▶ **Excerpted data**
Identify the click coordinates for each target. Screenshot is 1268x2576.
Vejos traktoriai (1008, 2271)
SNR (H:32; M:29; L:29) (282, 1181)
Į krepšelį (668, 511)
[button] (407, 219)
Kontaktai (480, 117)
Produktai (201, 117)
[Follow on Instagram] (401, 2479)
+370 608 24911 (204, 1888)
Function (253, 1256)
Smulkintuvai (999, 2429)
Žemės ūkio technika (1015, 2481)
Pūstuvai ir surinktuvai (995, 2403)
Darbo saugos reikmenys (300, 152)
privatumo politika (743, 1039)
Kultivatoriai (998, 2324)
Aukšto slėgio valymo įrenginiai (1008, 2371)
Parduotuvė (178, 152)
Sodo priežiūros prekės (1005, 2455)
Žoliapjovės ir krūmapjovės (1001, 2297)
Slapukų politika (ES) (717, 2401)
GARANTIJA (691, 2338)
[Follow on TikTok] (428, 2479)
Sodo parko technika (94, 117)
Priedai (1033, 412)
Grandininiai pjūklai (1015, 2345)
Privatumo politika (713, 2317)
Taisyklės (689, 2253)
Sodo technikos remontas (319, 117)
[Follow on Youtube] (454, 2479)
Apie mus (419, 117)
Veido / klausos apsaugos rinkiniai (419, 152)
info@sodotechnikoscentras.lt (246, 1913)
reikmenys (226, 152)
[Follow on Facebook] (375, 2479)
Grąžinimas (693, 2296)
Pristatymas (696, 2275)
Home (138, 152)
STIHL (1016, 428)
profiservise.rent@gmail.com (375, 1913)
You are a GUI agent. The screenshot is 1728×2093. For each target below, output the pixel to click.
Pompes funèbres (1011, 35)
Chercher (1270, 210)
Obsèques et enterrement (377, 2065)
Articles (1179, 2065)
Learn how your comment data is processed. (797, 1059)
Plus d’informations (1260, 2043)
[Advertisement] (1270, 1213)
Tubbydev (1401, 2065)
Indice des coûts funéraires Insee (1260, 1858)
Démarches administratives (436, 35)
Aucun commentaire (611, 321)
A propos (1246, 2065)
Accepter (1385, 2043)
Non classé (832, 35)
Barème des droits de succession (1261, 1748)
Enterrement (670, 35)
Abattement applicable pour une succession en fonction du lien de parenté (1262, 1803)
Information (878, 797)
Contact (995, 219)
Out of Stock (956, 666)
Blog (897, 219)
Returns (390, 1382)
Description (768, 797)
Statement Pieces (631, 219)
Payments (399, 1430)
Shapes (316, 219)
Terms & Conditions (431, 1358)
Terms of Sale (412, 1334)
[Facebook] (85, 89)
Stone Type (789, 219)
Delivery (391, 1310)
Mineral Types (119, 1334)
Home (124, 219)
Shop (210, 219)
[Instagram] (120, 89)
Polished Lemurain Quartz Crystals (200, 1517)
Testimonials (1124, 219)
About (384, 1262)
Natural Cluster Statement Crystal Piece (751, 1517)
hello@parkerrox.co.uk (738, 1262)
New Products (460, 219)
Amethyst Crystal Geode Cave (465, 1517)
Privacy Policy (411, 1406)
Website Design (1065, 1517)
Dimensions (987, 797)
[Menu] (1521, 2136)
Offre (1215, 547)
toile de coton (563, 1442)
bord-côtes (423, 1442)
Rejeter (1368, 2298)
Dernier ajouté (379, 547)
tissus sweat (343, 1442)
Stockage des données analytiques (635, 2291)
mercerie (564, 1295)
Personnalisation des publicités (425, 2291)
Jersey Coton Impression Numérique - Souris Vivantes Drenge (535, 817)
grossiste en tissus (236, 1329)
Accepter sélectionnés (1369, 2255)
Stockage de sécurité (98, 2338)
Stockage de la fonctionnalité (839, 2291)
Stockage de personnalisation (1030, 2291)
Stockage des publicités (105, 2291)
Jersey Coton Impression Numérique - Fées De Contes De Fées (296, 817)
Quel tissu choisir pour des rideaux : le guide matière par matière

▶ **Work instruction**
Whenever a line of the data includes the word "Follow", show that line in full.

▶ **Solved exercise**
[Follow on Instagram] (401, 2479)
[Follow on TikTok] (428, 2479)
[Follow on Youtube] (454, 2479)
[Follow on Facebook] (375, 2479)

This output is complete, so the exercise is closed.